Case Study on how ShypVisor helped to reduce Return shipments by 90%
How Chennai based 3PL player used Shypvisor to reduce return shipments by 90% for India’s leading health and hygiene consumer goods brand
Return shipments started to increase from July-2018. Every month there was at least 30% increase in return shipments compared to the previous month. By mid of October-2018, 60 shipments were returned out of 1457(4.1%). With new projects in pipeline without arresting this returns, there will be significant hit in sales margin
As there was a sudden surge in returns in the recent 75 days, shipments dispatched since the beginning of 2018 were taken for analysis.

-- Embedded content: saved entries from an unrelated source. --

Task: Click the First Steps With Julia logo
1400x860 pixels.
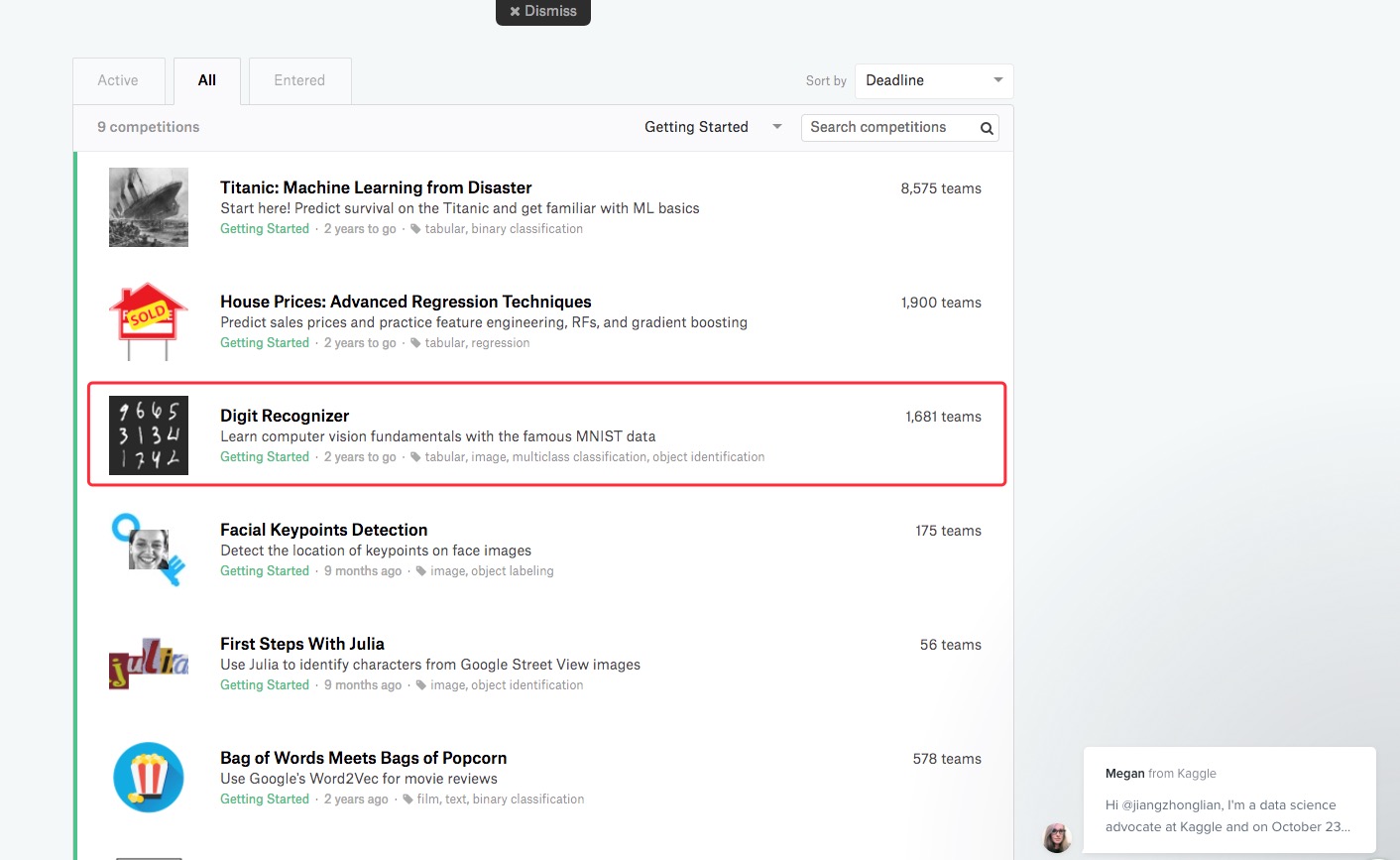Action: click(149, 664)
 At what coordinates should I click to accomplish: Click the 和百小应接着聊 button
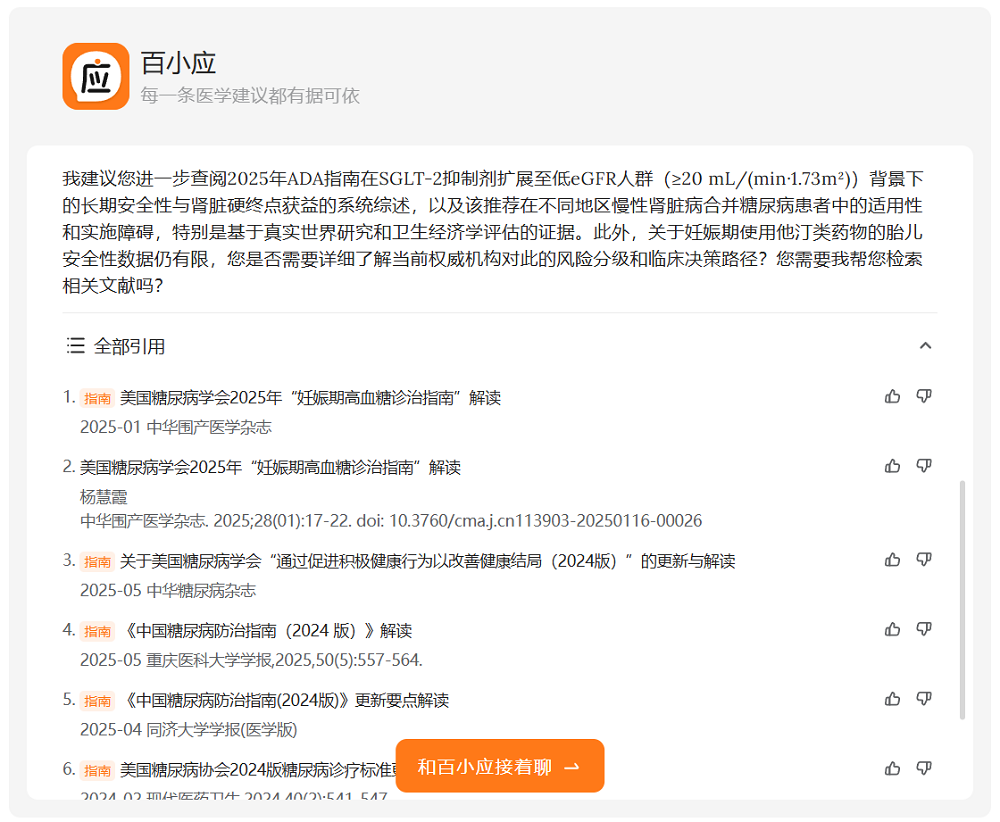499,765
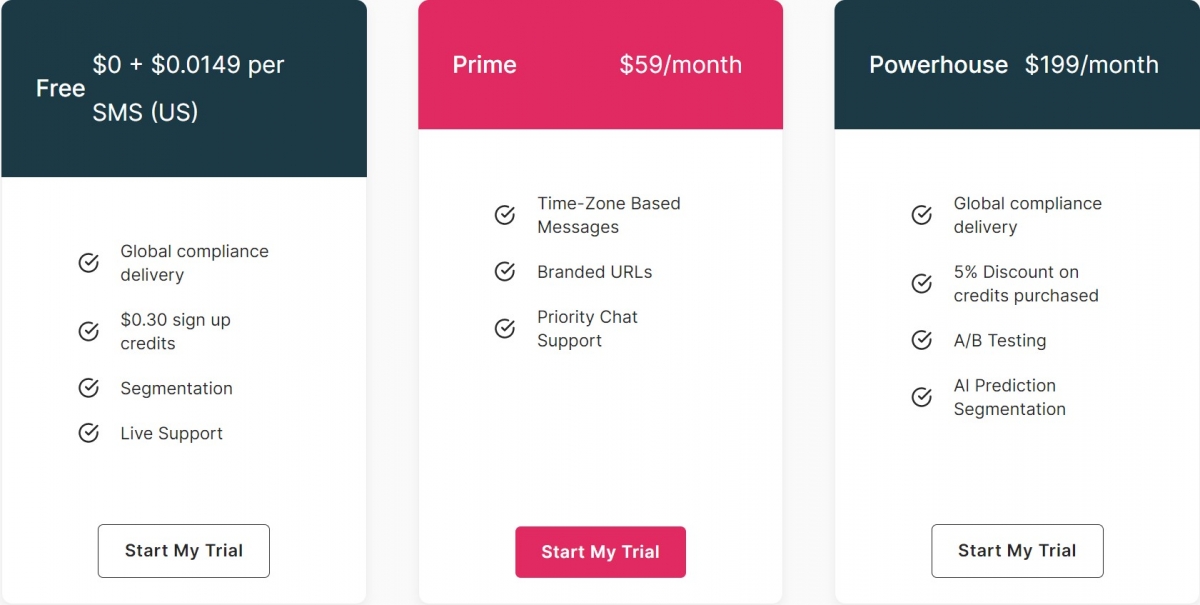The height and width of the screenshot is (605, 1200).
Task: Click the checkmark icon beside Branded URLs
Action: click(x=505, y=272)
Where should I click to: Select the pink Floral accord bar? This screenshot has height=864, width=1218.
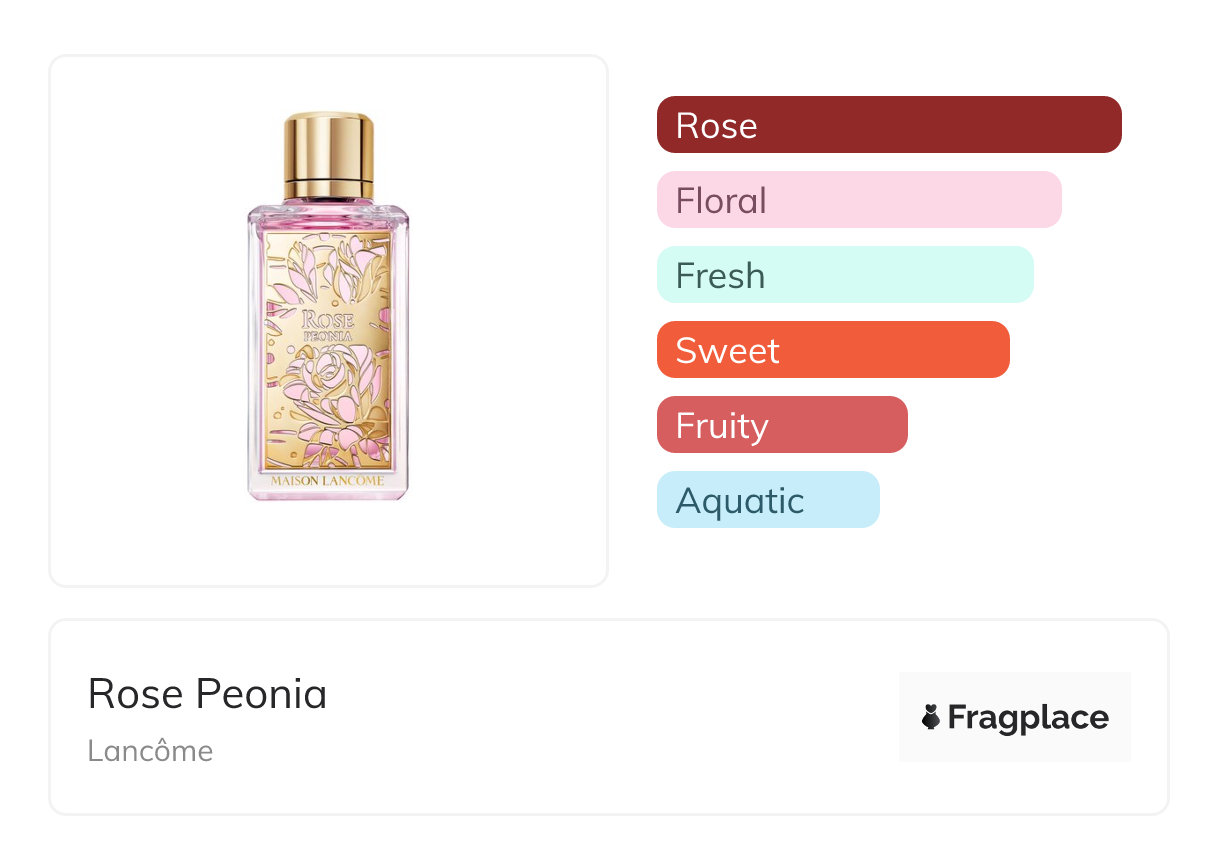pyautogui.click(x=858, y=200)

Shipment details like dispatch date&time, PO Expiry Date, Consignee Location, third party courier players and, vehicle routes were analyzed using inbuilt reports. Following key insights were derived:
- Shipments dispatch were not done as per priority
- Incorrect contact numbers of consignee e.g., Store Manager numbers or staffs, who had resigned, were available in SAP under Contact Details.
- Pincode and destination location mismatch
- Delay in approval of additional charges
- Certain Franchises of a courier player were marking RTO without attempting for delivery
Return % based on Category
Based on the insights key actions were taken from last week of October-2018
- Based on PO Expiry date shipment dispatch were prioritized.
- Updation in the SAP for contact details was taking time. So, leveraged address book repository in Shypvisor and correct contact details of the stores were updated
- Integration with Google geo-location APIs available in ShypVisor helped to updated correct locality details based on pincode
- In Expense Management, auto-approval was set for critical shipments and for additional charges less than Rs.500 based on distance from hub to consignee location
- Analyzed past 12 months of data to find out courier players who are doing better deliveries and shipment planning engine was updated
Return shipment started to decrease and within 30 days there was a drop by 63% and returns were brought down to 0.25% of total orders within 60 days. All those reports were closely monitored every 2 weeks and actions were taken. This helped to bring returns further down by 0.1% within 4 months. When new projects in pipeline were started, as data and process were in place, no spike in returns were faced resulting in better margin.